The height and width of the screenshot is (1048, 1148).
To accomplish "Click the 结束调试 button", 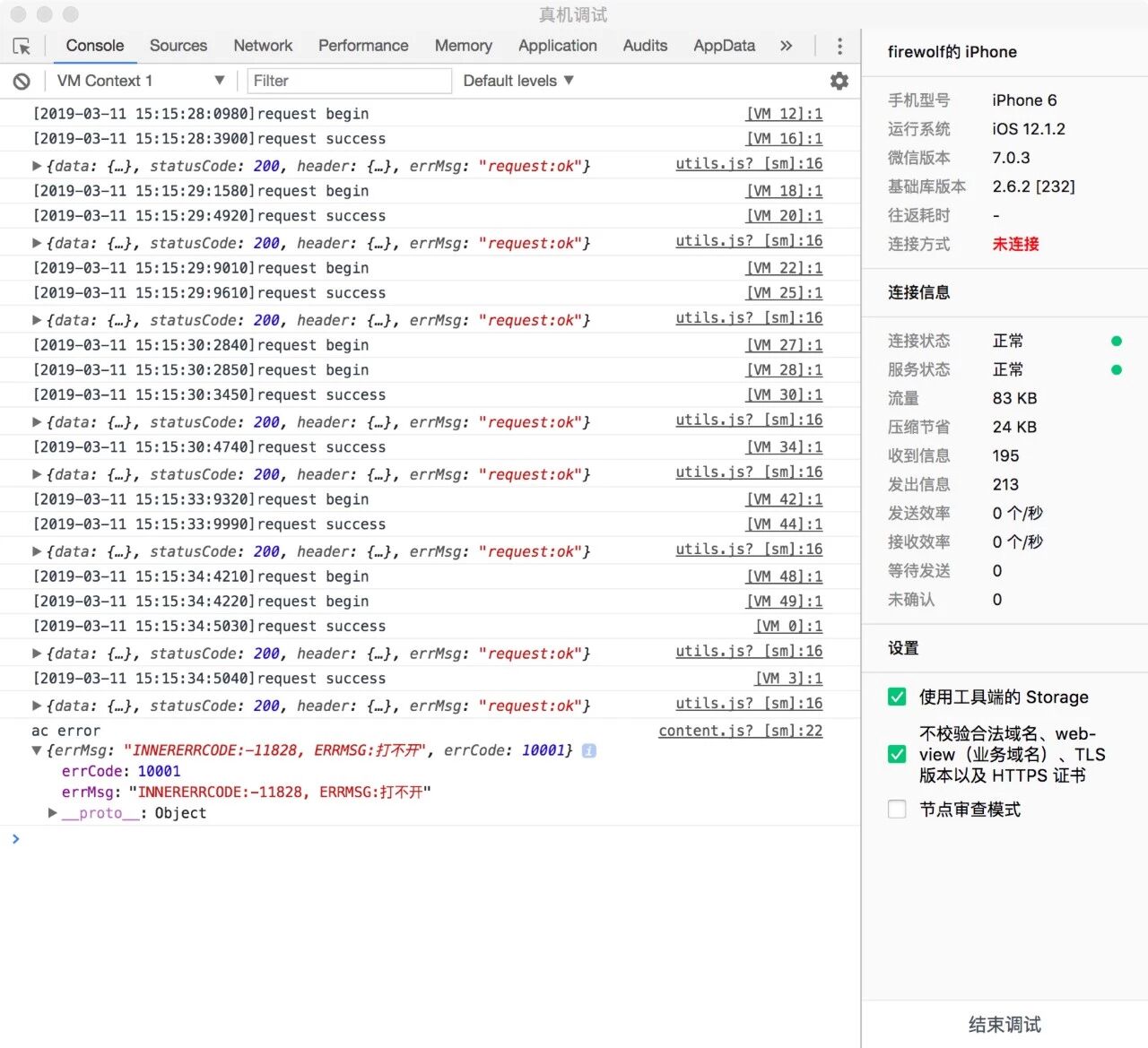I will (1004, 1025).
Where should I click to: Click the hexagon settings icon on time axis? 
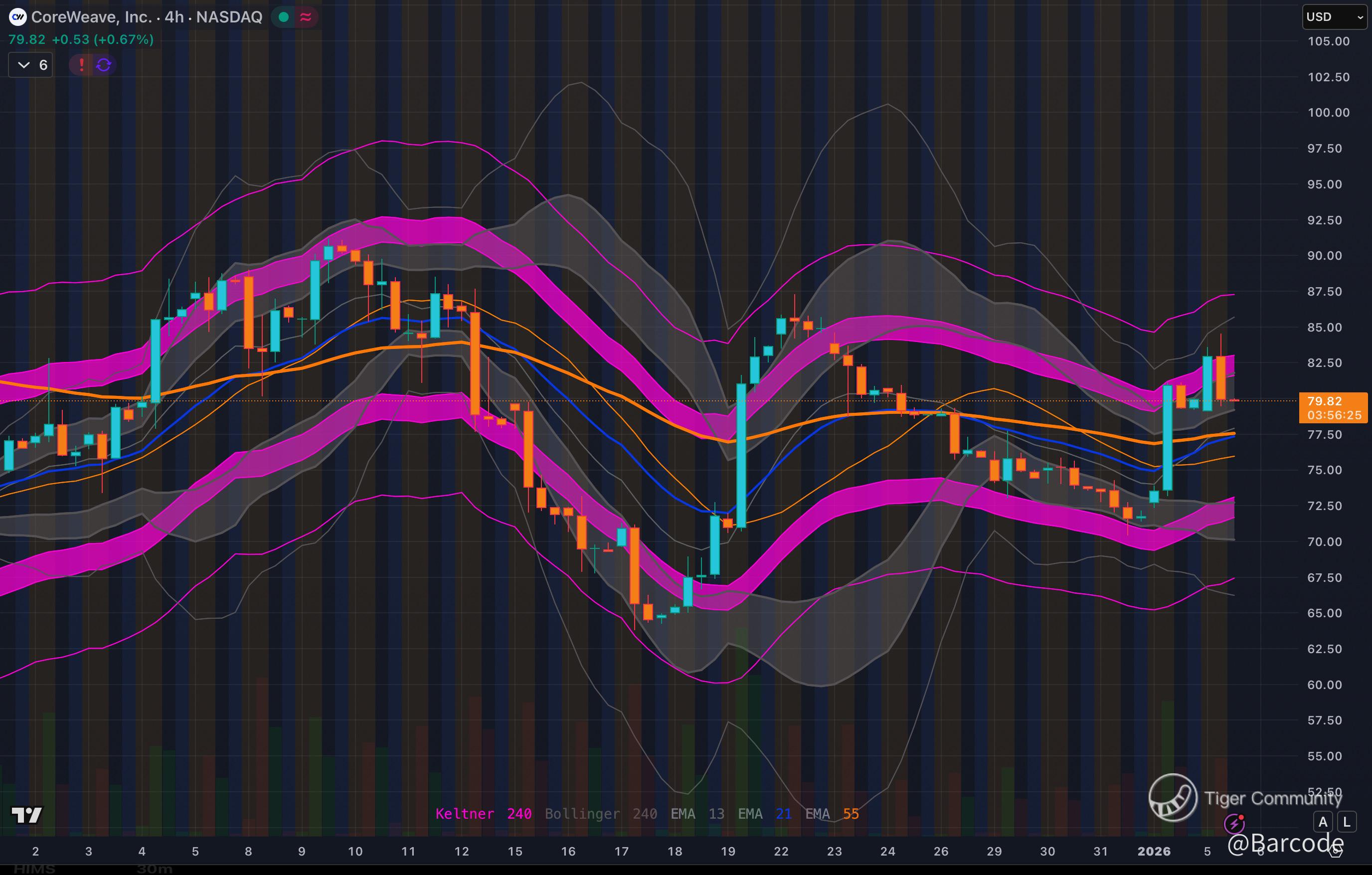(1336, 851)
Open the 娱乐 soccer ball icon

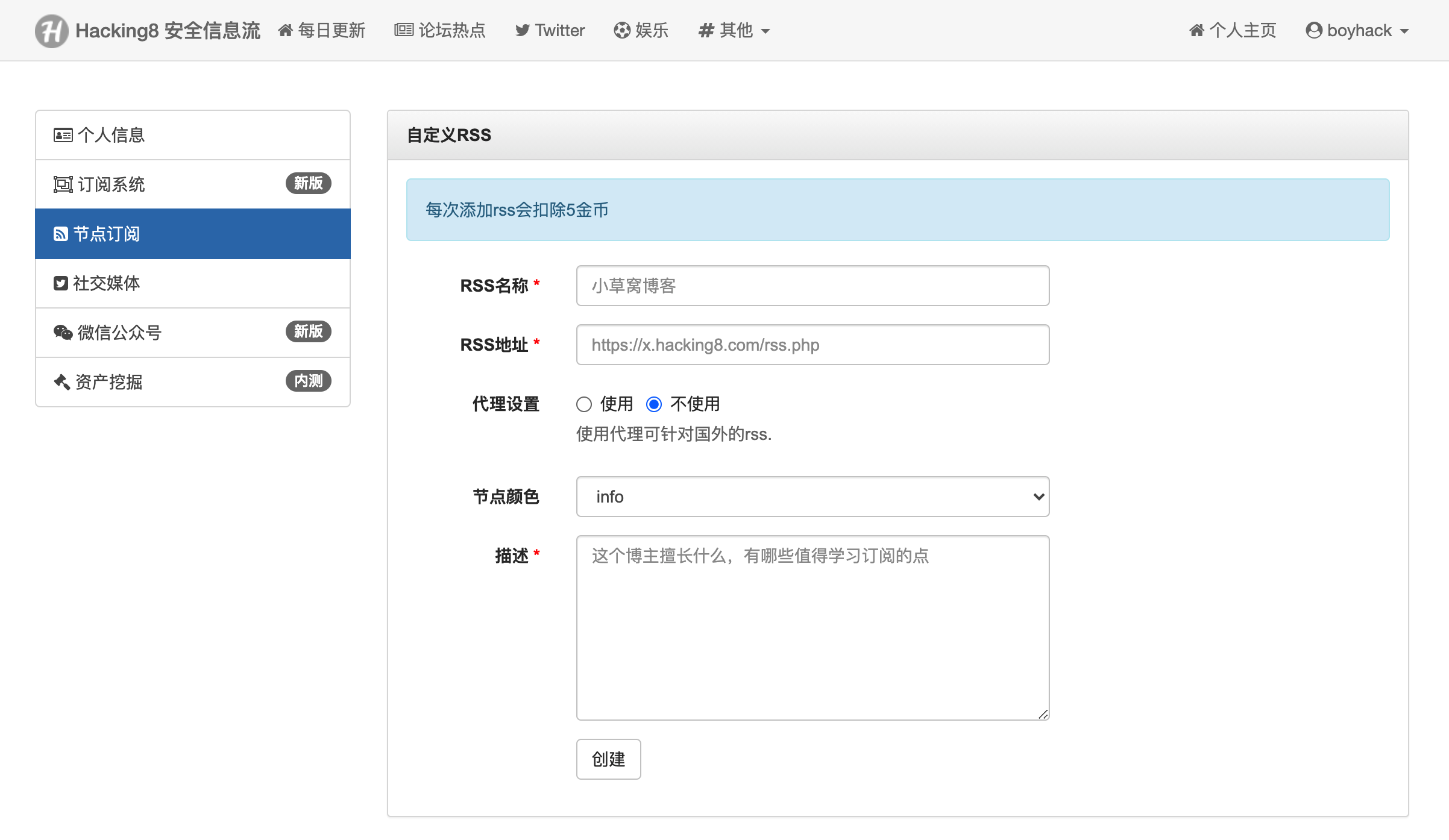click(621, 30)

→ Your instructions
Every line from the one that holds "Where should I" to the end of the listing should be output exactly, with pictures left out, please.

→ Result of the task
Where should I click to: Click the hexagon settings icon on time axis? 
(1336, 851)
Open the 娱乐 soccer ball icon

click(621, 30)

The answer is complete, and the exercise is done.